Уехали мы только в следующую ночь. И момент отъезда я, конечно, пропустила, хотя очень старалась не пропустить. И все-таки я уснула и не слышала, как тронулся поезд.
Первое, что я почувствовала, просыпаясь, — это равномерное покачивание сундука, на котором я спала. Что-то во мне екнуло. Радостная, тревожная волна прокатилась по всему телу. Так, значит, мы едем! Едем! Я открыла глаза. Щит из досок был отставлен, и в широком открытом проеме, как на экране в кино, нет, в тысячу раз лучше, чем в кино (а ведь еще вчера я считала, что лучше, чем в кино, не бывает), перемещались деревья. Словно заигрывая с нами, они подбегали совсем близко к вагону и тут же устремлялись назад, уступая место другим… Я увидела лесную чащу — настоящую, дремучую, с травой по пояс, с поваленными стволами, с солнечными полянами, с веселыми пригорками, и все это дышало чистотой и свежестью, все было просвечено солнцем, и все это под стук колес, как под песню, летело мне навстречу, и оглушало, и сияло, и пело. И все это было счастьем.
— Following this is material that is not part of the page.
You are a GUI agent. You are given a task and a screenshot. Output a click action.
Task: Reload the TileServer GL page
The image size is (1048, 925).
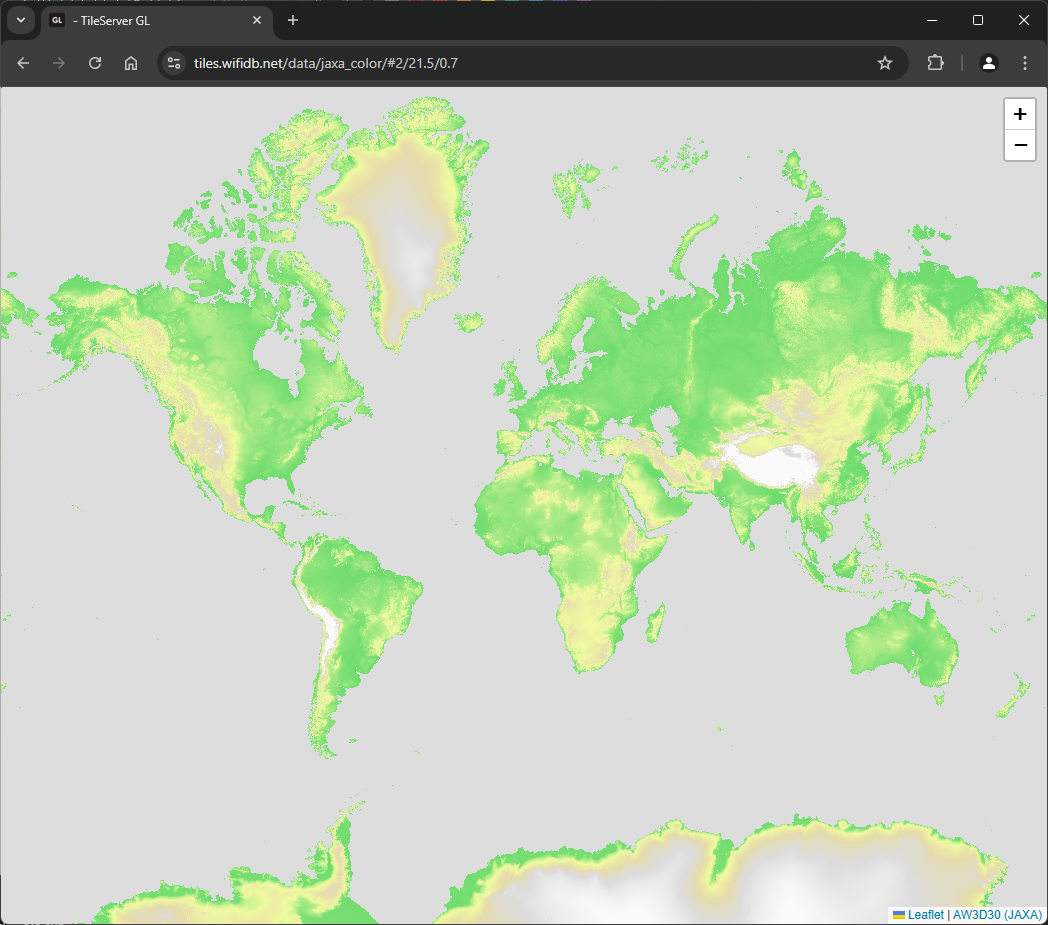(95, 63)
Теперь самым моим любимым местом стало «окно». Собственно, настоящего окна не было — но был дощатый щит, наполовину загораживающий проем в стене. Я становилась возле, облокачиваясь о щит, как о подоконник, и смотрела, смотрела… Иногда поезд пролетал так близко от деревьев, что я слышала, как с хрустом ломаются ветки, хлестнувшие по дощатой стене. А то какая-нибудь шальная ветка на миг заглядывала в вагон, и тогда я спешила на ходу сорвать лист. Скоро это стало для меня увлекательной игрой. Я уже срывала не один лист, а два-три… Словом, чем больше листов я срывала, тем сильнее было мое ликование. Кончилось это плачевно: на пятом по счету листе острая ветка, как бритвой, распорола мне ладонь. Игру пришлось прекратить.